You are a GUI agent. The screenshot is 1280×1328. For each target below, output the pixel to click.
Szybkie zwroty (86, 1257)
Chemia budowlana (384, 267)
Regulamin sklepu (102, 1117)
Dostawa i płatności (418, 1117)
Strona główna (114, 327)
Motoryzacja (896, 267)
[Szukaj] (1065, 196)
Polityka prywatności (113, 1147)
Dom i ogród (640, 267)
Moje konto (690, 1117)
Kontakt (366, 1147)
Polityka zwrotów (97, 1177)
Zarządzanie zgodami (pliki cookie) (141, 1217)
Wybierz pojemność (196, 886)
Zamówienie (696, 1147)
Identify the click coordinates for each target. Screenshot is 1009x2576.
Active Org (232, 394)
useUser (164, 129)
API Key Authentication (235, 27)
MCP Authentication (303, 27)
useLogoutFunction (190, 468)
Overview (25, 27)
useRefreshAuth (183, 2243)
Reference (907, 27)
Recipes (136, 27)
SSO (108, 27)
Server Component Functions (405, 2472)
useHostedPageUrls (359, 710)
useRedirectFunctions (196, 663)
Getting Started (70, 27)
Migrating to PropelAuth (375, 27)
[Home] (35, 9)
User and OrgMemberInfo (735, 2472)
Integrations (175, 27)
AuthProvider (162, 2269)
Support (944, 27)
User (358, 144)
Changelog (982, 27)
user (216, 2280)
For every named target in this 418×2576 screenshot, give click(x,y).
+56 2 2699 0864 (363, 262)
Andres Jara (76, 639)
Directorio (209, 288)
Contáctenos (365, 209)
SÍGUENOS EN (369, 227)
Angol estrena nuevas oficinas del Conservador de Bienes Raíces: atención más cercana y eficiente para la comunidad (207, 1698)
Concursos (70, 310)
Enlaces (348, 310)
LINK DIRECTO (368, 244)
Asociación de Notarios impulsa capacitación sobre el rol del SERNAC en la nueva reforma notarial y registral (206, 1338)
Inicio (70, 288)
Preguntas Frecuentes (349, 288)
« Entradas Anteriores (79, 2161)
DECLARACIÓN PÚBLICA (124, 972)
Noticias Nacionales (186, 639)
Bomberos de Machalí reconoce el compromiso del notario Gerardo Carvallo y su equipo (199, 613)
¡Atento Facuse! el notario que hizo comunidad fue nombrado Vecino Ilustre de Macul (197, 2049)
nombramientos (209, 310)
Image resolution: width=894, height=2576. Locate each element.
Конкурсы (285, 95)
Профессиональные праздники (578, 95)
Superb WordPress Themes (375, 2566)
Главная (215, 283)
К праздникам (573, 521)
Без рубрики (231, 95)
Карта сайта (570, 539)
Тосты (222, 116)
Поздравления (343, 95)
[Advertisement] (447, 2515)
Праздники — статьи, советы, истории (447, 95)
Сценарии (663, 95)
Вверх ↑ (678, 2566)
+++
TASK OBJECTIVE: Extract every line from the one containing "Dom i ogród (640, 267)" through the last line of the data, inclusive, exactly as written.

EXERCISE ANSWER:
Dom i ogród (640, 267)
Moje konto (690, 1117)
Kontakt (366, 1147)
Polityka zwrotów (97, 1177)
Zarządzanie zgodami (pliki cookie) (141, 1217)
Wybierz pojemność (196, 886)
Zamówienie (696, 1147)
Identify the click coordinates for each target. Screenshot is 1009x2576.
Active Org (232, 394)
useUser (164, 129)
API Key Authentication (235, 27)
MCP Authentication (303, 27)
useLogoutFunction (190, 468)
Overview (25, 27)
useRefreshAuth (183, 2243)
Reference (907, 27)
Recipes (136, 27)
SSO (108, 27)
Server Component Functions (405, 2472)
useHostedPageUrls (359, 710)
useRedirectFunctions (196, 663)
Getting Started (70, 27)
Migrating to PropelAuth (375, 27)
[Home] (35, 9)
User and OrgMemberInfo (735, 2472)
Integrations (175, 27)
AuthProvider (162, 2269)
Support (944, 27)
User (358, 144)
Changelog (982, 27)
user (216, 2280)
For every named target in this 418×2576 screenshot, give click(x,y).
+56 2 2699 0864 (363, 262)
Andres Jara (76, 639)
Directorio (209, 288)
Contáctenos (365, 209)
SÍGUENOS EN (369, 227)
Angol estrena nuevas oficinas del Conservador de Bienes Raíces: atención más cercana y eficiente para la comunidad (207, 1698)
Concursos (70, 310)
Enlaces (348, 310)
LINK DIRECTO (368, 244)
Asociación de Notarios impulsa capacitación sobre el rol del SERNAC en la nueva reforma notarial y registral (206, 1338)
Inicio (70, 288)
Preguntas Frecuentes (349, 288)
« Entradas Anteriores (79, 2161)
DECLARACIÓN PÚBLICA (124, 972)
Noticias Nacionales (186, 639)
Bomberos de Machalí reconoce el compromiso del notario Gerardo Carvallo y su equipo (199, 613)
¡Atento Facuse! el notario que hizo comunidad fue nombrado Vecino Ilustre de Macul (197, 2049)
nombramientos (209, 310)
Image resolution: width=894, height=2576. Locate each element.
Конкурсы (285, 95)
Профессиональные праздники (578, 95)
Superb WordPress Themes (375, 2566)
Главная (215, 283)
К праздникам (573, 521)
Без рубрики (231, 95)
Карта сайта (570, 539)
Тосты (222, 116)
Поздравления (343, 95)
[Advertisement] (447, 2515)
Праздники — статьи, советы, истории (447, 95)
Сценарии (663, 95)
Вверх ↑ (678, 2566)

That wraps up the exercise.